◆ What is expected: Return the part of the article on the THAAD policy debate starting with "Noting that North" and going on through "domestically and internationally.", copied exactly.

◆ Text provided:
Opposition and civic groups mull ideas for alternative to THAAD

Posted on : 2016-10-24 16:04 KST Modified on : 2019-10-19 20:29 KST
Participants in debate call for “judicious response” from Park administration, instead of using THAAD as smokescreen
People for Peace and Reunification hold a press conference in front of the Ministry of National Defense in Seoul’s Yongsan district
People for Peace and Reunification hold a press conference in front of the Ministry of National Defense in Seoul’s Yongsan district

A nearly five-hour-long expert policy debate was held at the National Assembly Members’ Hall on Oct. 21 on the topic of “North Korea’s nuclear program, THAAD, and democratic peace and security.”

The objective of the debate was to assess the ongoing conflict between South Korea and the US on one side and China and Russia on the other over the decision to deploy the THAAD (Terminal High Altitude Area Defense) missile defense system with US Forces Korea - as well as the domestic divide over the issue - and for offering diagnoses and suggestions for a way toward “democratic peace and security.” The event was sponsored by lawmakers Sul Hoon (Minjoo Party), Chung Dong-young (People’s Party), and Kim Jong-dae (Justice Party) and organized by the group Professors for Democracy with support from the Hankyoreh.

First, the diagnoses. Professor Suh Jae-jung of Japan’s International Christian University described THAAD as the “core of the internal and external arms race on the Korean Peninsula.”

“The most direct factor in touching off this arms race is the THAAD deployment decision, but the root cause is the North Korean nuclear issue,” he said.

Noting that North Korea has “already adopted measures to disable THAAD” with its submarine-launched ballistic missile testing and displays of missile warhead decoy mobilization and simultaneous strike capabilities, Suh declared that THAAD had “already lost its military efficacy.”

A number of proposals were offered for settling the THAAD debate domestically and internationally.

◆ Source material:
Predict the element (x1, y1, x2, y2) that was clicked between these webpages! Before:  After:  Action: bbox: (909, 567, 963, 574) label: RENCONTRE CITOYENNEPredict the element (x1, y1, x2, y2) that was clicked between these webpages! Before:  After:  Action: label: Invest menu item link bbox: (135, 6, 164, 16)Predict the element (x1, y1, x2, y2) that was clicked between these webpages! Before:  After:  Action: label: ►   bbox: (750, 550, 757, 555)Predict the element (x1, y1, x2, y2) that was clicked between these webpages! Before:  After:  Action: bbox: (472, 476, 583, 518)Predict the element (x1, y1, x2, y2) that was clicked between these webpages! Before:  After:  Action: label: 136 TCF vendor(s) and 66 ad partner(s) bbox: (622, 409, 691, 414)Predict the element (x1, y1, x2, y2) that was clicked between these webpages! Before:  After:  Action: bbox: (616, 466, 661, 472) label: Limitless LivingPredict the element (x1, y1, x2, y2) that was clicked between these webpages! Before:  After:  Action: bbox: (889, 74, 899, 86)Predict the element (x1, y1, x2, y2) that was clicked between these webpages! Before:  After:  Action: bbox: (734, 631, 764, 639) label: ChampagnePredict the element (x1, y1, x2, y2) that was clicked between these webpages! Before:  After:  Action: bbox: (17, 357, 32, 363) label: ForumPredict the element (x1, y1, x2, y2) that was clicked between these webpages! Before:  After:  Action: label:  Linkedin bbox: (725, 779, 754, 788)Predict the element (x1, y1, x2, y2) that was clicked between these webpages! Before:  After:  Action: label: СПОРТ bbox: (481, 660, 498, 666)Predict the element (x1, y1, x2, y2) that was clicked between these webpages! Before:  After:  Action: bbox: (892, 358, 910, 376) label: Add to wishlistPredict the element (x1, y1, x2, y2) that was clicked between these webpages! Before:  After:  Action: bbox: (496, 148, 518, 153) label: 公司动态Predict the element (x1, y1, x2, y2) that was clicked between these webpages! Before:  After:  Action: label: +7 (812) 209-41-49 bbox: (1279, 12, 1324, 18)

◆ Result:
Noting that North Korea has “already adopted measures to disable THAAD” with its submarine-launched ballistic missile testing and displays of missile warhead decoy mobilization and simultaneous strike capabilities, Suh declared that THAAD had “already lost its military efficacy.”

A number of proposals were offered for settling the THAAD debate domestically and internationally.